And a growing percentage of that knowledge can and should be available in your native language.
That may be true, but still, being fluent in English is incredibly useful whenever using the internet for, well, anything. For example, I’m a native speaker of German, so it’s natural for me to search in the German Wikipedia for anything I want to know. But more often than not, the English version of an article is much more up-to-date, informative and comprehensive than any other version, so I end up reading the English version instead of the German version. The same goes true for most UNIX/Linux man pages, the translated versions often lack critical information, so reading the English original is sometimes simply mandatory.
The same is true when searching for any technical problems on the net: When using English search terms, the count and quality of search results is nearly every time much higher.
In university (I’m a master of science in CS) they always told us that being relatively fluent in English is a very important skill in the software industry throughout the whole world, and none of us students questioned that. Many great books that were recommended to us are only available in English, or the translated versions contain just too many translation errors to be enlightening. We also could choose whether we wanted to write our bachelors/masters/diploma thesis in German or in English, both being normal choices.

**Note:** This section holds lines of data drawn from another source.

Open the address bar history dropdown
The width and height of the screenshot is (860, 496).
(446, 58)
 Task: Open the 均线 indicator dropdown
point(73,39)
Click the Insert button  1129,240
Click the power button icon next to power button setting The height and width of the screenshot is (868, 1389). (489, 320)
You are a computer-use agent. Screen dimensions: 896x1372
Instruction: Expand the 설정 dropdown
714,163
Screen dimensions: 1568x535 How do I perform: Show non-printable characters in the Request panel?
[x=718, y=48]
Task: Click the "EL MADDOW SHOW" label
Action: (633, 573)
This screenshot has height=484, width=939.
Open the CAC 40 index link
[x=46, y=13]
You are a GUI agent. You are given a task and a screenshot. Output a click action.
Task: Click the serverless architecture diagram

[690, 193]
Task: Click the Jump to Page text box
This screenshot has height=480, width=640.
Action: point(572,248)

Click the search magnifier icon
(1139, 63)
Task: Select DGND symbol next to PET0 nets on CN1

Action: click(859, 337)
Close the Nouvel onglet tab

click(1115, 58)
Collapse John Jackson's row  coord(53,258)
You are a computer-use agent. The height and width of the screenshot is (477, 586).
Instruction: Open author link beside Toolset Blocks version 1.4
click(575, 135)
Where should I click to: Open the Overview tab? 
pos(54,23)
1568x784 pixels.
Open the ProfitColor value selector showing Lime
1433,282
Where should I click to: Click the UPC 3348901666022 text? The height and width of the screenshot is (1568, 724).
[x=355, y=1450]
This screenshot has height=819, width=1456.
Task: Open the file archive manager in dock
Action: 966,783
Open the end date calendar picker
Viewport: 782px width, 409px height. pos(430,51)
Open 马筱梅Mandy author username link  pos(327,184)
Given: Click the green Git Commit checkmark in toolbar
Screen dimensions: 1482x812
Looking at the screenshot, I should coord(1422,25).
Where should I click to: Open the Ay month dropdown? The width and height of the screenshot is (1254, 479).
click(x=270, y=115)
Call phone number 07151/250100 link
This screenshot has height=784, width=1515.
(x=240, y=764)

I tried to use localized software for development in the past, but most of the time, it was a painful experience (barely understandable to non-understandable compiler error msgs, etc.), so I’ve given it up completely, and use the English (=original) version of every software (IDE/Webbrowser/OS/etc.) whenever I’ve got the chance. We also have the guideline at my current job that our sourcecode (including comments and SVN commit messages) should be 100% English whenever possible, because many of us (including me) think that it’s just more professional and makes the code more valuable, because most skilled software developers on earth know at least enough English to understand the code’s comments.
Also, there are more than enough great blogs that are only available in English, so I would recommend learning English to anyone that has any kind of interest in the computer sciences.
But I believe the rules are different for programmers. So much so that I’m going to ask the unthinkable: shouldn’t every software developer understand English?
Well, if you don’t, that can severely harm your career, at least in Germany. Don’t know about other countries, but as I said, they told us that it’s basically the same everywhere. Maybe except for France, the french are extremely in love with their language, and try everything to protect and save it. So possibly, the rules are different there.
In my opinion there is no reason to translate developer tools and documentation.
I second that completely, more often than not, the original version is incredibly much more understandable, up-to-date, concise and basically the only sane choice. So there are many developers (probably the majority) that just plainly ignore the translated version and use the original. I recommend this to every colleague, and most agree.
The only exception are technologies that are only relevant in Germany, for example, there’s a technology called HBCI that is being supported by many German banks for home banking, but only by German banks. So the specification and most of the documentation are only available in German. Also, another technology named ISDN is quite popular in Germany, but not very popular in most other countries. So much software, tools, documentation etc. are only available in German, too. But this are the only two exceptions that I know of.